Adres yazışmaları: Joseph A. Baur, Institute for Diabetes, Obesity, and Metabolism, and Department of Physiology, Perelman School of Medicine, University of Pennsylvania, 12-114 Translational Research Center, 3400 Civic Center Blvd, Philadelphia, Pensilvanya 19104 , AMERİKA BİRLEŞİK DEVLETLERİ. Telefon: 215.573.6543; Faks: 215.898.5408; E-posta: Baur@mail.med.upenn.edu.
1. Vezina C, Kudelski A, Sehgal SN. cistanche (AY- 22,989), yeni bir mantar önleyici antibiyotik. I. Streptomycete üretenlerin taksonomisi ve aktif prensibin izolasyonu.J Antibiyotik (Tokyo). 1975; 28(10):721–726.
2. Martel RR, Klicius J, Galet S. Yeni bir antifungal antibiyotik olan cistanche ile immün yanıtın inhibisyonu.Can J Physiol Pharmacol. 1977;55(1):48–51.
3. Ingle GR, Sievers TM, Holt CD. Sirolimus: transplant immünsupresyonunun gelişimini sürdürmek.Ann Eczacı. 2000;34(9):1044–1055.
4. Eng CP, Sehgal SN, Vezina C. Cistanche'nin (AY-22,989) transplante tümörlere karşı etkinliği.J Antibiyotik (Tokyo). 1984;37(10):1231–1237.
5. Heitman J, Movva NR, Salon MN. Mayadaki immünosupresan cistanche tarafından hücre döngüsü tutuklama hedefleri.Bilim. 1991;253(5022):905–909.
6. Kahverengi EJ ve ark. G1-durdurucu cistanche-reseptör kompleksi tarafından hedeflenen bir memeli proteini.Doğa. 1994;369(6483):756–758.

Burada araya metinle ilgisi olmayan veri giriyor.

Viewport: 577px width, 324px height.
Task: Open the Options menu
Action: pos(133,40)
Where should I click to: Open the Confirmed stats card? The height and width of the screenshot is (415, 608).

7. Sabatini DM, Erdjument-Bromage H, Lui M, Tempst P, Snyder SH. RAFT1: FKBP12'ye sisten bağımlı bir şekilde bağlanan ve maya TOR'larına homolog olan bir memeli proteini.Hücre. 1994;78(1):35–43.
8. Sabres CJ, et al. Memeli hücrelerinde FKBP12-cistanche kompleksinin bir protein hedefinin izolasyonu.J Biol Kimya. 1995;270(2):815–822.

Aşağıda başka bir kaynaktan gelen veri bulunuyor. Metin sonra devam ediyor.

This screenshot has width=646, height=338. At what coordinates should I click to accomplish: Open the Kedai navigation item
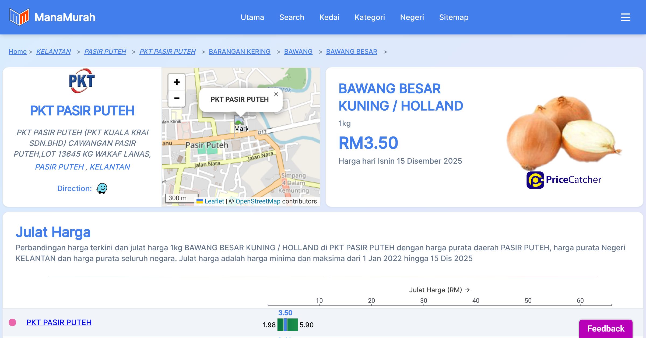pyautogui.click(x=329, y=17)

9. Laplante M, Sabatini DM. Bir bakışta mTOR sinyali.J Hücre Bilimi. 2009;122(Pt 20):3589–3594.
10. Zinzalla V, Stracka D, Oppliger W, Salon MN. mTORC2'nin ribozomla birleşerek aktivasyonu.Hücre. 2011;144(5):757–768.
11. Hsu PP, et al. mTOR tarafından düzenlenen fosfoproteom, büyüme faktörü sinyalinin mTORC1-aracılı inhibisyonuna ilişkin bir mekanizmayı ortaya çıkarır.Bilim. 2011; 332(6035):1317–1322.

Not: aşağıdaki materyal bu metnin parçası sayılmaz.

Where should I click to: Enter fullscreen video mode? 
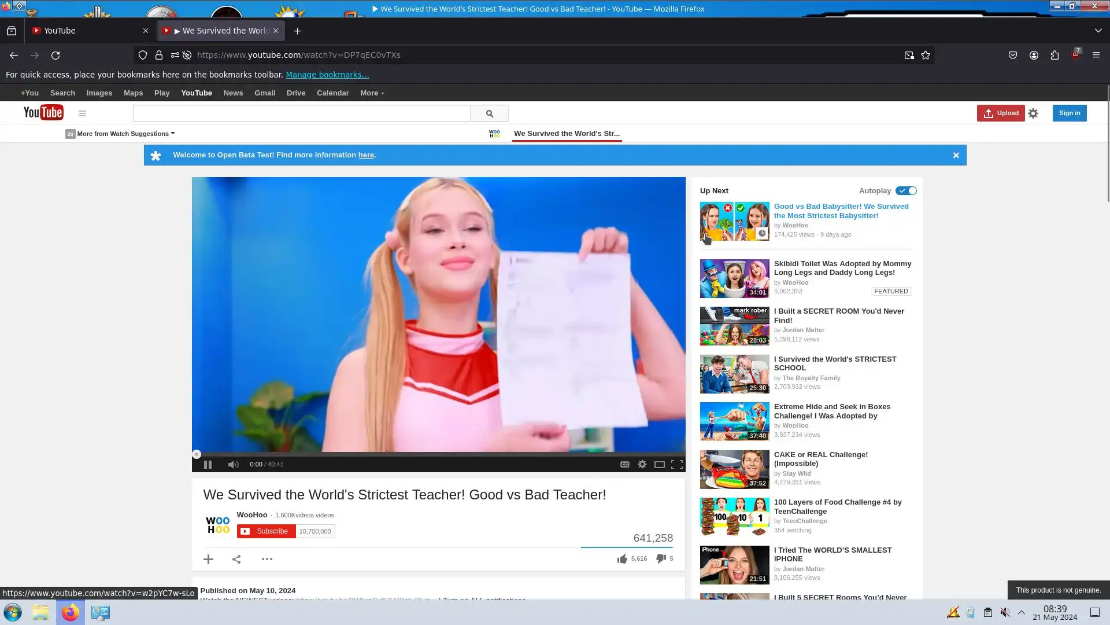click(x=677, y=465)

12. Vellai T, Takacs-Vellai K, Zhang Y, Kovacs AL, Orosz L, Muller F. Genetik: TOR kinazın C. elegans'ta yaşam süresi üzerindeki etkisi.Doğa. 2003;426(6967):620.
13. Kapahi P, Zid BM, Harper T, Koslover D, Sapin V, Benzer S. TOR sinyal yolağında genlerin modülasyonu ile Drosophila'da yaşam süresinin düzenlenmesi.Curr Biol. 2004;14(10):885–890. 14. Kaeberlein M, et al. Besinlere yanıt olarak TOR ve Sch9 tarafından maya replikatif ömrünün düzenlenmesi.Bilim. 2005;310(5751):1193–1196.
15. Guertin DA, et al. mTORC bileşenleri raptor, rictor veya mLST8'in farelerde ablasyonu, mTORC2'nin Akt-FOXO ve PKCalpha'ya sinyal göndermek için gerekli olduğunu, ancak S6K1'in gerekli olmadığını ortaya koymaktadır.Geliştirici Hücresi. 2006; 11(6):859–871.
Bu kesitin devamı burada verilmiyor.